CloudWatch alarms fan out through EventBridge into PagerDuty. Routes depend on severity — minor things go to Slack only; serious ones page the on-call engineer directly.

During spikes, cascading alarms are common. Flatten the noise by mapping alarm dependencies: if the origin's CPU alarm is already firing, the downstream response-time alarm is expected — only the root-cause alarm should page someone.

The worst failure mode is alarm fatigue — so many alarms firing that the real one goes unnoticed. Review alarm design regularly.

08

Summary: priorities for spike-resilient infra.

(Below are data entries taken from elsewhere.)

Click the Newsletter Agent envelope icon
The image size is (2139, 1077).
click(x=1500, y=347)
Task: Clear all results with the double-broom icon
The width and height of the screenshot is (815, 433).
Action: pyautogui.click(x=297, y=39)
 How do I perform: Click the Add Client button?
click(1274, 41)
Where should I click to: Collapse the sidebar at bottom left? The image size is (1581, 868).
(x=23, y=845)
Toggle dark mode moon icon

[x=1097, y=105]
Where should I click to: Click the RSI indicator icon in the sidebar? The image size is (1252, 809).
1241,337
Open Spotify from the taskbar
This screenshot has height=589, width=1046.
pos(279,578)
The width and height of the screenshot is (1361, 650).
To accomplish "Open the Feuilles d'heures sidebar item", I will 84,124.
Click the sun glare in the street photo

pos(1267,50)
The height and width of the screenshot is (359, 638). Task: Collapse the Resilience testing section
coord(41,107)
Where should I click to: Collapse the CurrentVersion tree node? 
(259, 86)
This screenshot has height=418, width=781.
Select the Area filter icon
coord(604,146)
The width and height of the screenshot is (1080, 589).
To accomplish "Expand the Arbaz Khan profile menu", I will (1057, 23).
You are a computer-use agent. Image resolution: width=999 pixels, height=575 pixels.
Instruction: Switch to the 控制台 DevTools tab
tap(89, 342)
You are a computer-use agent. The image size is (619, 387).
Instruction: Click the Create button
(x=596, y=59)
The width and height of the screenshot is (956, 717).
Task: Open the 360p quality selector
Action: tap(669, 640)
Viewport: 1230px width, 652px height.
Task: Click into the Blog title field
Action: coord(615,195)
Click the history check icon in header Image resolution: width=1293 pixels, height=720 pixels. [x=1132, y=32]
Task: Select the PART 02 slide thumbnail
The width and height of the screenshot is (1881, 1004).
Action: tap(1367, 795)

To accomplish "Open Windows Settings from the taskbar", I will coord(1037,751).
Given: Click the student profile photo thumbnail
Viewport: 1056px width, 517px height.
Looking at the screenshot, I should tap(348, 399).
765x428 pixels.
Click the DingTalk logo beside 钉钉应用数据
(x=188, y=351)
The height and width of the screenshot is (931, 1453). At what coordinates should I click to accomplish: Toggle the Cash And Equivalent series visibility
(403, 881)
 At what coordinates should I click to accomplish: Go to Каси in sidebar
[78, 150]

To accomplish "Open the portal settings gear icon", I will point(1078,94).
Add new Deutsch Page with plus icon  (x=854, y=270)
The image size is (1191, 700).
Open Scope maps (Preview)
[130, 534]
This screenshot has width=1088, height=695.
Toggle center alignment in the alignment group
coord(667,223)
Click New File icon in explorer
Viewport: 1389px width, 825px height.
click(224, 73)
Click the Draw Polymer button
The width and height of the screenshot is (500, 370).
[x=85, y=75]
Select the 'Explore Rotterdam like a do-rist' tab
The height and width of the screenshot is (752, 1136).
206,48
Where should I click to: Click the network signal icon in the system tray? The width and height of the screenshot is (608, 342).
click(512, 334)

After eight years of this, I think the simplest ordering is:

Absorb at CloudFront first — raising cache hit rate has the best return.
Prepare for what you can predict — plan scale-out far enough ahead that it finishes before the peak.
Let auto-scaling chase what you can't — scale out fast, scale in slow.
Use observability to catch what still gets through — shorten the time between "something's wrong" and "we're fixing it."

There's no single solution. It's the combination that works — drop one of them and a surprise spike will find the gap.